In accordance with potent and sustained viral suppression, clevudine treatment induced a high normalization rate of serum ALT levels at the end of the 24-week treatment period, and the ALT normalization was well maintained during the post-treatment follow-up period.
In this phase III study, clevudine was well tolerated for 24 weeks at the doses administered, with no specific pattern of AEs emerging during the study. Serious AEs including exacerbation of hepatitis B during treatment were significantly less frequent in the clevudine group than in the placebo group.
There was no emergence of drug resistance during the treatment. The rtA181A/T, rtA181T, and rtV191V/I substitutions observed in patients in the clevudine group were not associated with HBV DNA breakthrough. However, the resistance profile of clevudine remains to be determined by longer-term resistance surveillance studies.

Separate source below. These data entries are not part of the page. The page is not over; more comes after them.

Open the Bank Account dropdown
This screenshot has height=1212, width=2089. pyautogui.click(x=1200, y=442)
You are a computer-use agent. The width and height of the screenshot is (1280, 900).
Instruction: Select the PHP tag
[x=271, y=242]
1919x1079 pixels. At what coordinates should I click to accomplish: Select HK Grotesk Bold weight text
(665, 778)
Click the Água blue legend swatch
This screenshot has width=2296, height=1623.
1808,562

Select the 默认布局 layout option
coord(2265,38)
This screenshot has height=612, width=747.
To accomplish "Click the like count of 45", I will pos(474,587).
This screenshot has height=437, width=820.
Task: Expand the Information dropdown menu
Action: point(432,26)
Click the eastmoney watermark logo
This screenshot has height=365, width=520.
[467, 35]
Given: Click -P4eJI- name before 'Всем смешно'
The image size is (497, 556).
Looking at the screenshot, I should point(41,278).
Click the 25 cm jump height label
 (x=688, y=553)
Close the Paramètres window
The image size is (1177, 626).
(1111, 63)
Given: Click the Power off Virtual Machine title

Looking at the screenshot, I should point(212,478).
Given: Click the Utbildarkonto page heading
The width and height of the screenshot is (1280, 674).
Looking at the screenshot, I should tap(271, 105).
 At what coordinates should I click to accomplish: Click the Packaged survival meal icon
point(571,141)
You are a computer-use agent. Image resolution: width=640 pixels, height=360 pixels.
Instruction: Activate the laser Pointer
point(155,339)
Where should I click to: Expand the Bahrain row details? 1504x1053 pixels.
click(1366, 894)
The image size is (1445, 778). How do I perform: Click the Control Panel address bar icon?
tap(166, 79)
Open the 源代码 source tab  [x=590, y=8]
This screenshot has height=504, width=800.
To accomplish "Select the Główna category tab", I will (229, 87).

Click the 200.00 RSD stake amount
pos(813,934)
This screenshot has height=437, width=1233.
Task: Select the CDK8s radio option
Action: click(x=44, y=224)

The rtV191V/I, rtA181A/T, rtL132M, and rtA181S substitutions we found during our studies have not been described or characterized as resistant variants to lamivudine, adefovir, and entecavir. The rtA181T mutation was found in some patients treated with lamivudine and adefovir, but its relevance to resistance is not clear.23, 24
Despite the potent HBV DNA suppression, the rates of HBeAg loss and seroconversion in the clevudine group were no better than in the placebo group. This may be attributed to the short period of clevudine therapy. Serologic response of clevudine should be determined by longer-term treatment studies. Interestingly, while HBeAg loss in the clevudine group was consistently associated with significant and persistent reduction of HBV DNA levels, HBeAg loss in the placebo group was not necessarily associated with consistent reduction of viral DNA levels.
In summary, a 24-week clevudine therapy was safe and well tolerated, and produced a highly potent and sustained antiviral effect associated with sustained normalization of ALT levels without emergence of drug resistance. We conclude that clevudine shows promising potential as an effective antiviral therapy for chronic HBV infection. Further studies are underway to investigate the safety and efficacy of clevudine at a larger scale and over a longer period.